The slate and limestone were ground to a particle size of 100 mesh and thoroughly mixed by means of a ball- mill. The mixtures were then melted at 1350°C in air, and were maintained at this temperature for a period of about 3-5 hrs . The melt was then cooled to 1150°C, and fibers of a diameter of 20 microns were formed by drawing. The fibers were reduced to lengths of 1/2 to 1 inch by means of mechanical cutters . These fibers , and similar fibers of AR and pyrex glasses , were then tested for alkali resistance by reaction in 5% NaOH solution at 90°C for 4 hours. Results of the tests, as well as properties of the glasses are shown in Table 2. It is evident from the data of the table that the glasses of the invention are much superior to Pyrex and are as good as commercially available AR glasses.

Claims

we claim:

1. Alkali-resistant glass fibers comprising, in percent by weight, about 30 to 60 percent SiO₂, about 15 to 20 percent Al₂O₃, about 20 to 30 percent CaO, and about 1 to 10 percent Fe₂O₃.

2. Fibers of claim 1 also containing about 1 to 7 percent MgO, about 2 to 8 percent K₂O, and/or about 1 to 5 percent Na₂O.

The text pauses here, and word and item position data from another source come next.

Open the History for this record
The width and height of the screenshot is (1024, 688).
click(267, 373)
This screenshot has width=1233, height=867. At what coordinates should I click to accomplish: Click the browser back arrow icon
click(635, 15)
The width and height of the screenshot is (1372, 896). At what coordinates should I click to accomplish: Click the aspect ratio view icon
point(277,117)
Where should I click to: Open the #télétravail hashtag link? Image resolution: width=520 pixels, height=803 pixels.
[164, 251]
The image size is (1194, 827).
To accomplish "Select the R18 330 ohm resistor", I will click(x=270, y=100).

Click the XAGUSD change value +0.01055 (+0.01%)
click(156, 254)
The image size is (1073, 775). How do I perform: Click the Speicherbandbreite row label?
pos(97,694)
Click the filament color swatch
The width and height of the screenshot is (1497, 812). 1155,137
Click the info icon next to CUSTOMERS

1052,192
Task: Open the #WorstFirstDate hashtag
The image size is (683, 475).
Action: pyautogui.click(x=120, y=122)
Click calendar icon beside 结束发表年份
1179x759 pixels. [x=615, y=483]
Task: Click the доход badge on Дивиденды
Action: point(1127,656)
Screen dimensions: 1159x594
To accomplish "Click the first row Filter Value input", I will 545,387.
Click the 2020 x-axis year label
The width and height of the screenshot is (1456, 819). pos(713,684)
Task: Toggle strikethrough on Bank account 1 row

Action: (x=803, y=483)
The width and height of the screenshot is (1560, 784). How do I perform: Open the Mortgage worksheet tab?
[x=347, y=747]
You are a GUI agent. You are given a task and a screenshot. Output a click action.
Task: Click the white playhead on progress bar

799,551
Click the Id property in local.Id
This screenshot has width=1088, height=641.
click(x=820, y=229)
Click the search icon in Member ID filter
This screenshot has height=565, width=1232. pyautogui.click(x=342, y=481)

3. A method for preparation of the glass fibers of claims 1 or 2 comprising admixing slate and limestone, melting the admixture at a temperature of about 1300 to 1400°C, lowering the melt temperature to about 1100 to 1250°C, and forming fibers therefrom.

4. A method for strengthening cement and concrete products by incorporating therein, prior to the curing of said cement and concrete products, alkali-resistant glass fibers of the compostion of claim 1.

5. A method for strengthening cement and concrete products by incorporating therein, prior to the curing of said cement and concrete products, alkali-resistant glass fibers of the composition of claim 2.

6. Alkali-resistant glass fiber reinforced cement and concrete products comprising a cementitious matrix and reinforcing alkali-resistant glass fibers having the composition of claim 1.

7. Alkali-resistant glass fiber reinforced cement and concrete products comprising a cementitious matrix and reinforcing alkali-resistant glass fibers having the composition of claim 2.